*DESCRIPTION OF THE TASK*
Nothing may be left out of the listing below but its images; repeat the rest exactly.

*DATA FOR THIS TASK*
━━━━━━━━━━━━━━━━━━━━━━━━━━━━━━

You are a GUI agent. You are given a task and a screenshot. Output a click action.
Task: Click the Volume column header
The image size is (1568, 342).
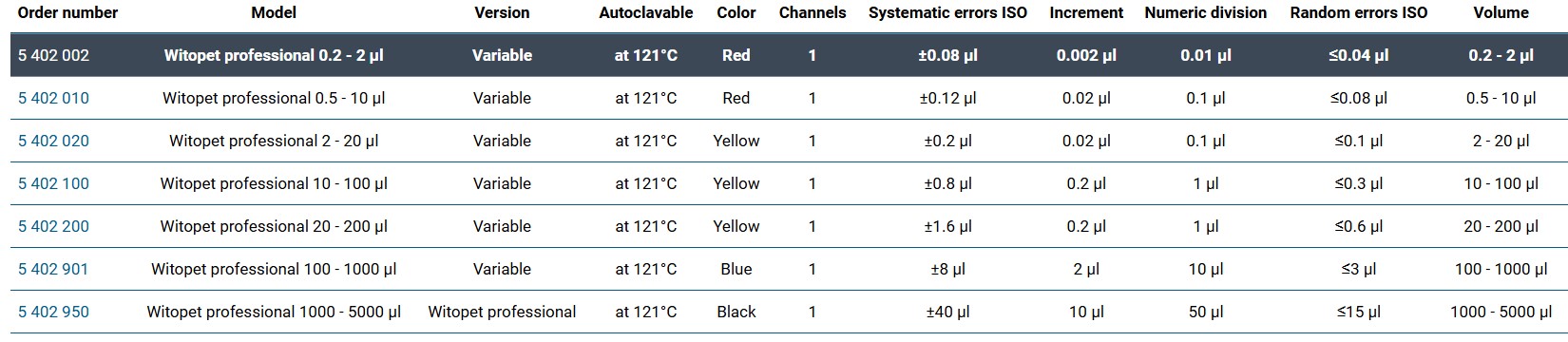point(1501,12)
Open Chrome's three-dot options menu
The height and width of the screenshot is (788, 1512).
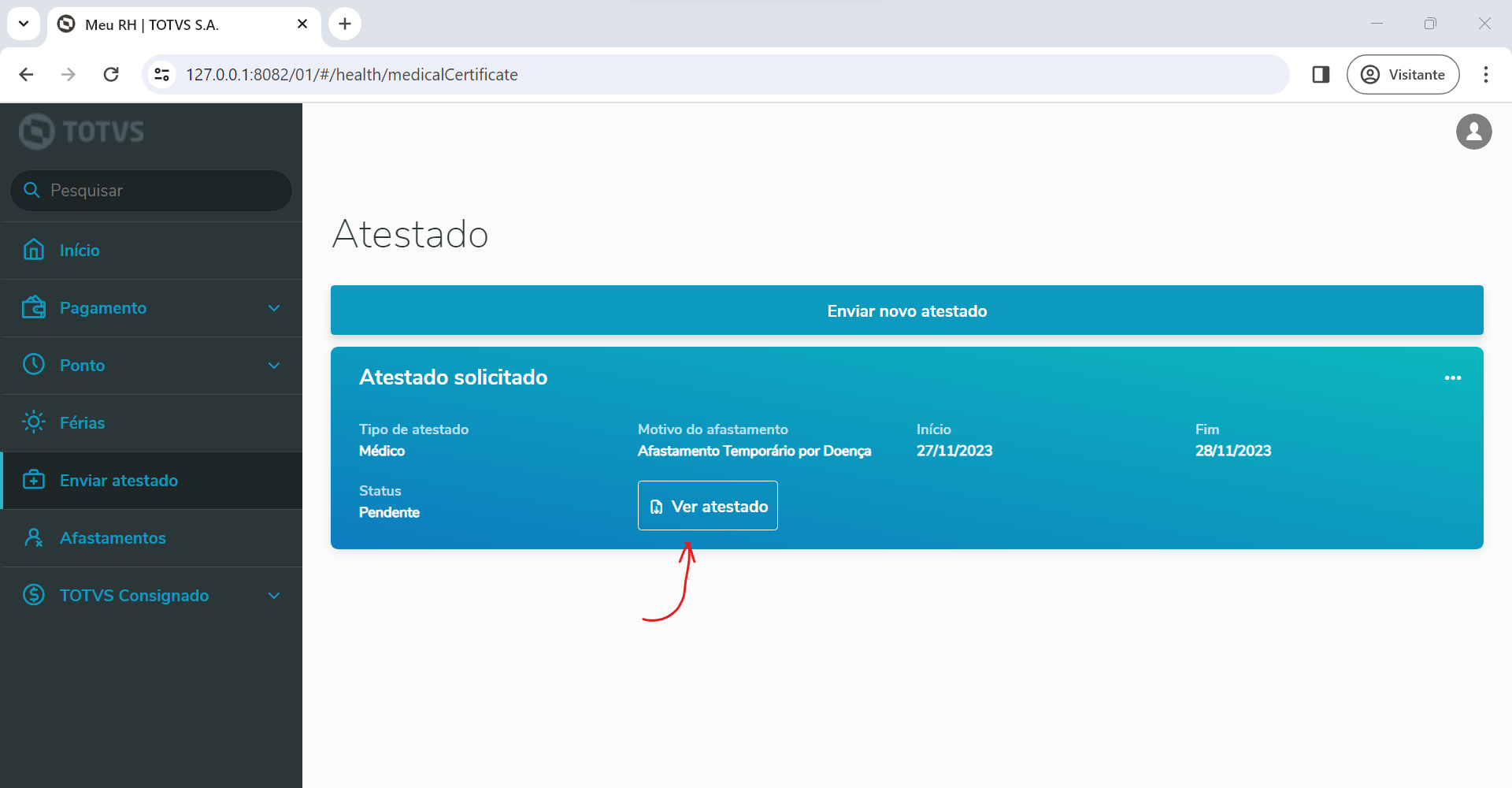[x=1485, y=75]
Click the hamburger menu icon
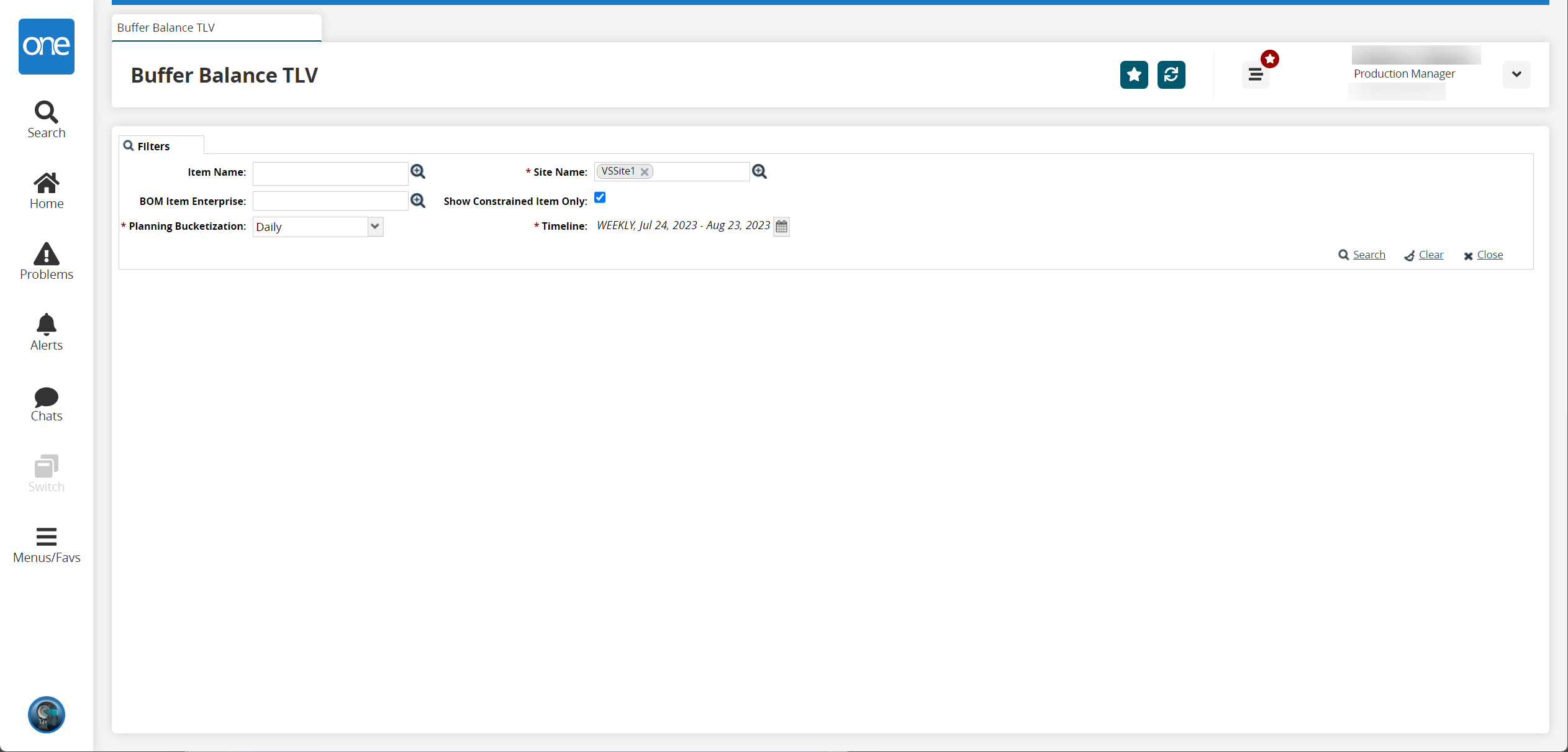 point(1256,75)
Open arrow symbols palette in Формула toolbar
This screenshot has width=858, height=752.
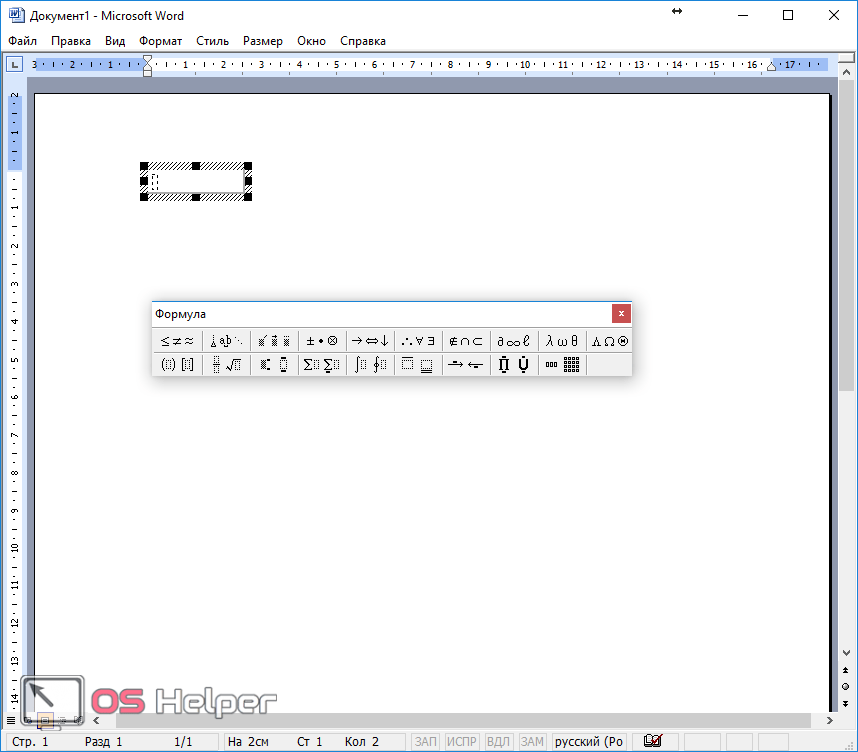click(370, 341)
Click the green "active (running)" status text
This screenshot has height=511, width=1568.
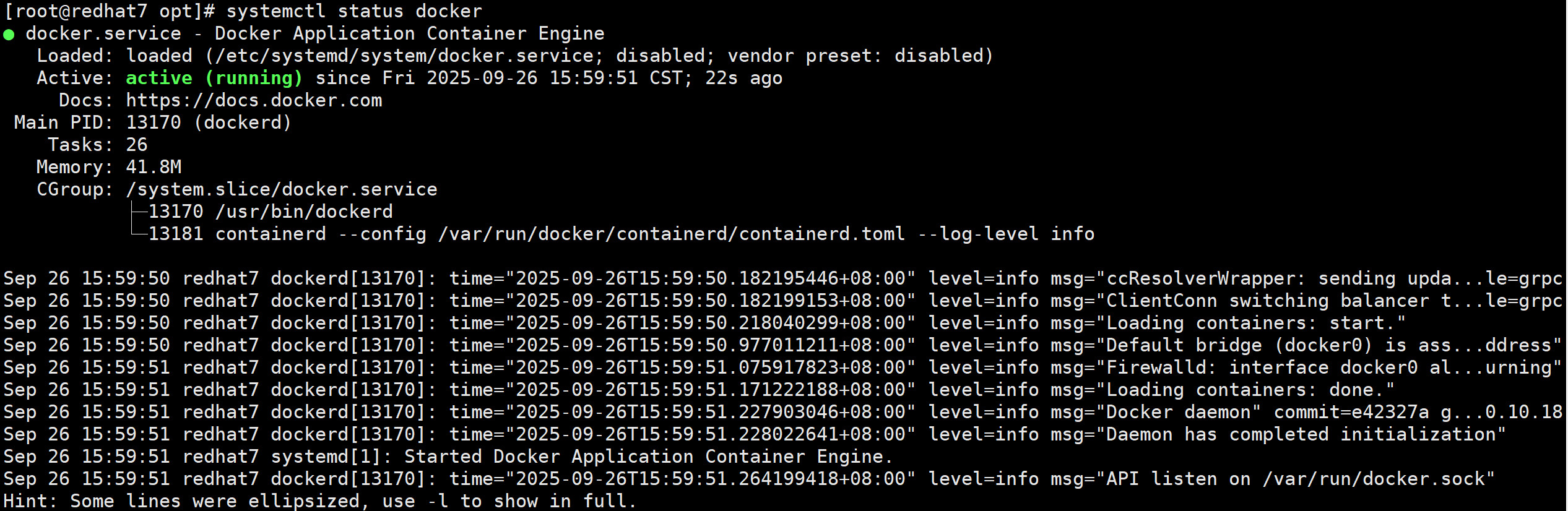pos(214,78)
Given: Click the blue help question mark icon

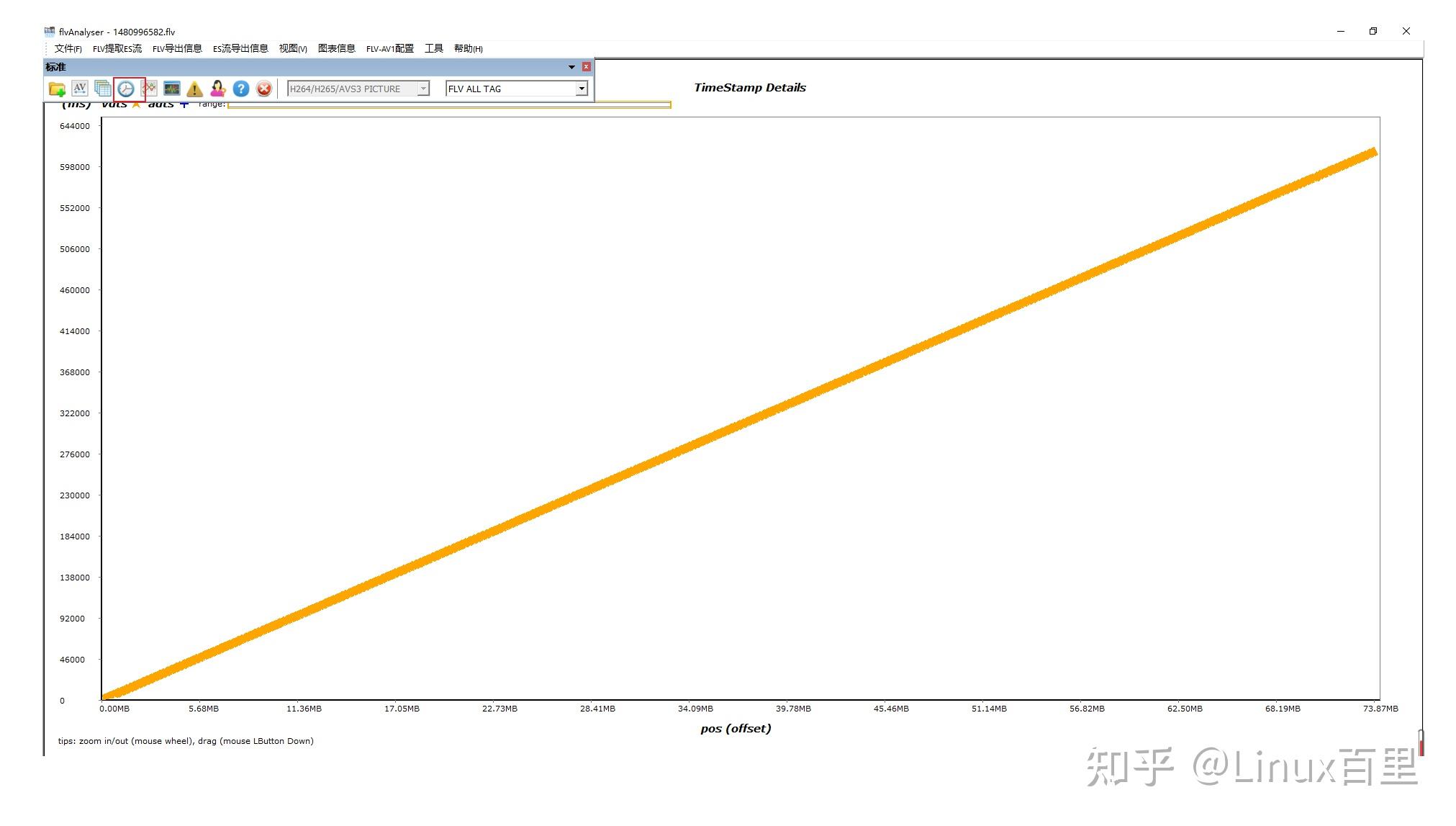Looking at the screenshot, I should click(241, 89).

━━━━━━━━━━━━━━━━━━━━━━━━━━━━━━

*EXPECTED ANSWER*
You are a GUI agent. You are given a task and a screenshot. Output a click action.
Task: Click the Volume column header
The image size is (1568, 342).
point(1501,12)
Open Chrome's three-dot options menu
The height and width of the screenshot is (788, 1512).
[x=1485, y=75]
Click the hamburger menu icon
 point(1256,75)
Open arrow symbols palette in Формула toolbar
This screenshot has width=858, height=752.
click(370, 341)
Click the green "active (running)" status text
This screenshot has height=511, width=1568.
pos(214,78)
Given: Click the blue help question mark icon

Looking at the screenshot, I should click(241, 89).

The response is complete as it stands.